Comment 40 Heiner Kallweit 2020-09-27 16:42:06 UTC
To check something, could you please attach the output of ethtool -d enp2s0?
Comment 41 Heiner Kallweit 2020-09-27 17:19:33 UTC
The EPHY config for RTL8168f differs a little bit from the r8168 vendor driver. Not sure whether this can be related to the issue here. Just to be on the safe side, can you test the following patch?

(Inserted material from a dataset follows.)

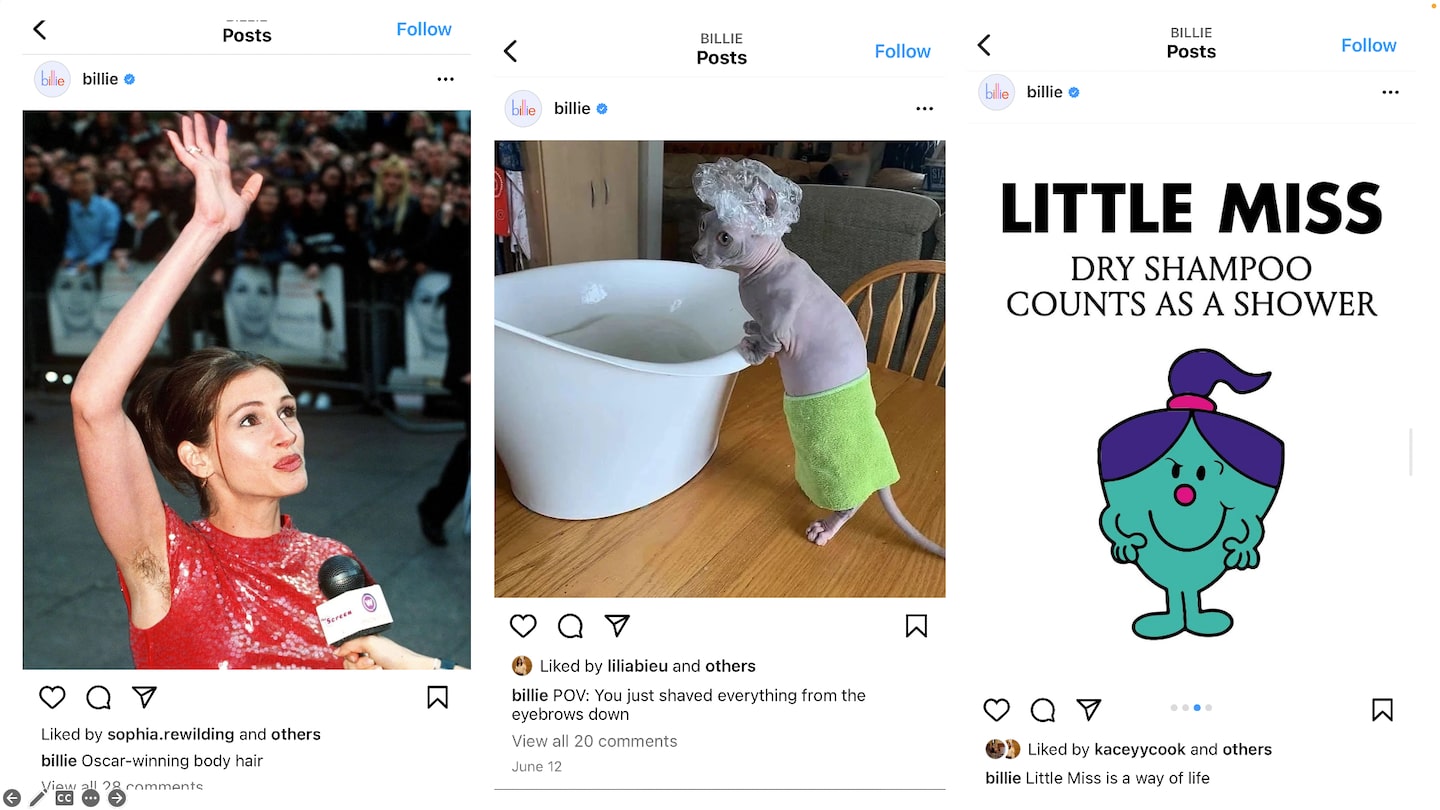Open three-dot menu on Little Miss post

pyautogui.click(x=1390, y=92)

diff --git a/drivers/net/ethernet/realtek/r8169_main.c b/drivers/net/ethernet/realtek/r8169_main.c
index 9e4e6a883..02beefc21 100644
--- a/drivers/net/ethernet/realtek/r8169_main.c
+++ b/drivers/net/ethernet/realtek/r8169_main.c
@@ -2901,7 +2901,7 @@ static void rtl_hw_start_8168f_1(struct rtl8169_private *tp)
 		{ 0x08, 0x0001,	0x0002 },
 		{ 0x09, 0x0000,	0x0080 },
 		{ 0x19, 0x0000,	0x0224 },
-		{ 0x00, 0x0000,	0x0004 },
+		{ 0x00, 0x0000,	0x0008 },
 		{ 0x0c, 0x3df0,	0x0200 },
 	};
 
-- 
2.28.0
Comment 42 anonymous 2020-09-29 06:53:40 UTC
I upgraded to linux 5.8.12.

On linux 5.8.12, r8159 seems to work without any patch.

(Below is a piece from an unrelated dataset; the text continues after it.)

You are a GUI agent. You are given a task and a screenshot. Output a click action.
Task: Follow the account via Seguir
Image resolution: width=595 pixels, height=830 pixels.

Just to make sure, I will report back in a few days. I need a few days to make sure that it really is fixed.
Comment 43 Heiner Kallweit 2020-09-29 07:02:02 UTC
Good if the issue actually has been gone. I just wonder what could have caused this, because there was no change in r8169 driver from 5.8.7 to 5.8.12.
Comment 44 anonymous 2020-10-02 02:24:30 UTC
I tested for hours and days. The internet stops working in an hour or two on 5.8.12 patched by gentoo linux.

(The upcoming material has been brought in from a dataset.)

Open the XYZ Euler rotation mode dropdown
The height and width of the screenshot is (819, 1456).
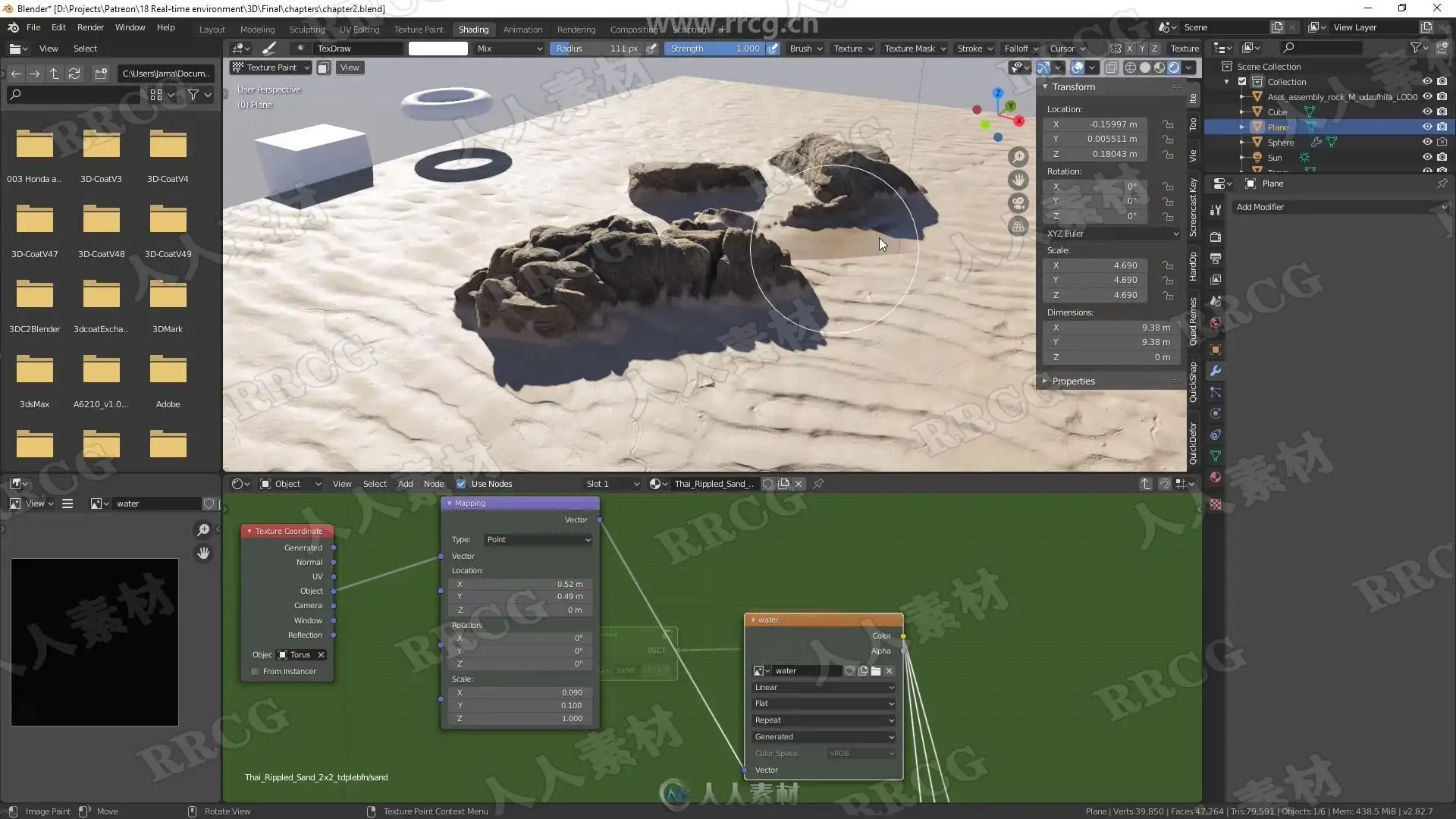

If I apply patches on https://bugzilla.kernel.org/show_bug.cgi?id=207205#c41 and https://bugzilla.kernel.org/show_bug.cgi?id=207205#c38 to gentoo's 5.8.12, the internet stops working quickly.
Comment 45 anonymous 2020-10-03 10:34:26 UTC
Created attachment 292783 [details]
ethtool -d enp2s0 before the internet stops working.
Comment 46 anonymous 2020-10-03 10:35:51 UTC
Created attachment 292785 [details]
ethtool -d enp2s0 after the internet stops working
Comment 47 anonymous 2020-10-03 10:36:22 UTC
Created attachment 292787 [details]
r8169 emits an error in dmesg when the internet stops working.
Comment 48 Heiner Kallweit 2020-10-05 08:37:23 UTC
After checking the RTL8168f firmware there might be an issue due to PHY reset still being in progress on firmware load exit. Could you please test whether the following patch makes a difference?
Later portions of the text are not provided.